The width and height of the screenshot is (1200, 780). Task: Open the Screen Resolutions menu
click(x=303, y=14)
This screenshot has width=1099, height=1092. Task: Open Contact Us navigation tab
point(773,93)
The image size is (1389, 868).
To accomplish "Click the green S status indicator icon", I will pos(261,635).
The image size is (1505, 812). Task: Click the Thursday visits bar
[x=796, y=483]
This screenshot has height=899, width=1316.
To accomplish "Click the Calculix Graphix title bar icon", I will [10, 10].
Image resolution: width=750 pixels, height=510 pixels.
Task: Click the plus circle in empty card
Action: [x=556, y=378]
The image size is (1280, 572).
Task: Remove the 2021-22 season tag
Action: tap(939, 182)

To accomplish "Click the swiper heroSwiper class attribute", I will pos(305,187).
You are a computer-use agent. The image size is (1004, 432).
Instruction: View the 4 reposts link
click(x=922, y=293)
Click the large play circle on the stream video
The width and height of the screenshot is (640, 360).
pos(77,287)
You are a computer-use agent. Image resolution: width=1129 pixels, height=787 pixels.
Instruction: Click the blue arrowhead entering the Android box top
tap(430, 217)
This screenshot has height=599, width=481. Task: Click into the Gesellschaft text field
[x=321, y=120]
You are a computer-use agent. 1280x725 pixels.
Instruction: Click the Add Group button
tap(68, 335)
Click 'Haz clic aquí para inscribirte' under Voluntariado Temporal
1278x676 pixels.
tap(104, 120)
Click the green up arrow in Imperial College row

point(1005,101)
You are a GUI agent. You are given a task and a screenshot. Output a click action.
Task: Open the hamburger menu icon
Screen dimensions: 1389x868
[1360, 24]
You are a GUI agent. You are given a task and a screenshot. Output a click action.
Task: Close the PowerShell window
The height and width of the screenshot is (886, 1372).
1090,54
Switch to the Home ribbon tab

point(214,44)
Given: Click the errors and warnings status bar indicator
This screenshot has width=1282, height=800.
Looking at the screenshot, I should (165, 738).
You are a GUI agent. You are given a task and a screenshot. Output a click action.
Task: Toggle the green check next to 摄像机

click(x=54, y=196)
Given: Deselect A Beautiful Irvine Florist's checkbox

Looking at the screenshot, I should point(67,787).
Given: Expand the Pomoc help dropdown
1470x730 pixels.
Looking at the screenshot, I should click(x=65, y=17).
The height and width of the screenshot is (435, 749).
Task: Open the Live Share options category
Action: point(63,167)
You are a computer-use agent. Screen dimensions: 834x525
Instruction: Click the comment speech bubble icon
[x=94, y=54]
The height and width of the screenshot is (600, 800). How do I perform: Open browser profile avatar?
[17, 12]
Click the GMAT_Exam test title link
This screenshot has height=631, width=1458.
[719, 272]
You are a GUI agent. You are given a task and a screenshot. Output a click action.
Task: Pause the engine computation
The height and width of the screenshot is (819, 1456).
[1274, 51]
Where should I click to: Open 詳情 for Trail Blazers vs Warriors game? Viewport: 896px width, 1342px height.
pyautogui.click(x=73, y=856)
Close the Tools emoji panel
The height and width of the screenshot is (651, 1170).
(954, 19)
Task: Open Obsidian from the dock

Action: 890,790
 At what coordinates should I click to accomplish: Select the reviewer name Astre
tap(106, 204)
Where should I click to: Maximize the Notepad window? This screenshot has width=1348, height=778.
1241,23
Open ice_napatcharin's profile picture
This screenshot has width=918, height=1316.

___

Reproduce all of the rows above, changing every "computer-use agent" to "desktop assistant" and keeping the rest identical.

WRITTEN RESPONSE >>
The width and height of the screenshot is (1200, 780). Task: Open the Screen Resolutions menu
click(x=303, y=14)
This screenshot has width=1099, height=1092. Task: Open Contact Us navigation tab
point(773,93)
The image size is (1389, 868).
To accomplish "Click the green S status indicator icon", I will pos(261,635).
The image size is (1505, 812). Task: Click the Thursday visits bar
[x=796, y=483]
This screenshot has height=899, width=1316.
To accomplish "Click the Calculix Graphix title bar icon", I will [10, 10].
Image resolution: width=750 pixels, height=510 pixels.
Task: Click the plus circle in empty card
Action: [x=556, y=378]
The image size is (1280, 572).
Task: Remove the 2021-22 season tag
Action: tap(939, 182)

To accomplish "Click the swiper heroSwiper class attribute", I will pos(305,187).
You are a desktop assistant. The image size is (1004, 432).
Instruction: View the 4 reposts link
click(x=922, y=293)
Click the large play circle on the stream video
The width and height of the screenshot is (640, 360).
pos(77,287)
You are a desktop assistant. Image resolution: width=1129 pixels, height=787 pixels.
Instruction: Click the blue arrowhead entering the Android box top
tap(430, 217)
This screenshot has height=599, width=481. Task: Click into the Gesellschaft text field
[x=321, y=120]
You are a desktop assistant. 1280x725 pixels.
Instruction: Click the Add Group button
tap(68, 335)
Click 'Haz clic aquí para inscribirte' under Voluntariado Temporal
1278x676 pixels.
tap(104, 120)
Click the green up arrow in Imperial College row

point(1005,101)
You are a GUI agent. You are given a task and a screenshot. Output a click action.
Task: Open the hamburger menu icon
Screen dimensions: 1389x868
[1360, 24]
You are a GUI agent. You are given a task and a screenshot. Output a click action.
Task: Close the PowerShell window
The height and width of the screenshot is (886, 1372).
1090,54
Switch to the Home ribbon tab

point(214,44)
Given: Click the errors and warnings status bar indicator
This screenshot has width=1282, height=800.
Looking at the screenshot, I should (165, 738).
You are a GUI agent. You are given a task and a screenshot. Output a click action.
Task: Toggle the green check next to 摄像机

click(x=54, y=196)
Given: Deselect A Beautiful Irvine Florist's checkbox

Looking at the screenshot, I should point(67,787).
Given: Expand the Pomoc help dropdown
1470x730 pixels.
Looking at the screenshot, I should click(x=65, y=17).
The height and width of the screenshot is (435, 749).
Task: Open the Live Share options category
Action: point(63,167)
You are a desktop assistant. Screen dimensions: 834x525
Instruction: Click the comment speech bubble icon
[x=94, y=54]
The height and width of the screenshot is (600, 800). How do I perform: Open browser profile avatar?
[17, 12]
Click the GMAT_Exam test title link
This screenshot has height=631, width=1458.
[719, 272]
You are a GUI agent. You are given a task and a screenshot. Output a click action.
Task: Pause the engine computation
The height and width of the screenshot is (819, 1456).
[1274, 51]
Where should I click to: Open 詳情 for Trail Blazers vs Warriors game? Viewport: 896px width, 1342px height.
pyautogui.click(x=73, y=856)
Close the Tools emoji panel
The height and width of the screenshot is (651, 1170).
(954, 19)
Task: Open Obsidian from the dock

Action: 890,790
 At what coordinates should I click to accomplish: Select the reviewer name Astre
tap(106, 204)
Where should I click to: Maximize the Notepad window? This screenshot has width=1348, height=778.
1241,23
Open ice_napatcharin's profile picture
This screenshot has width=918, height=1316.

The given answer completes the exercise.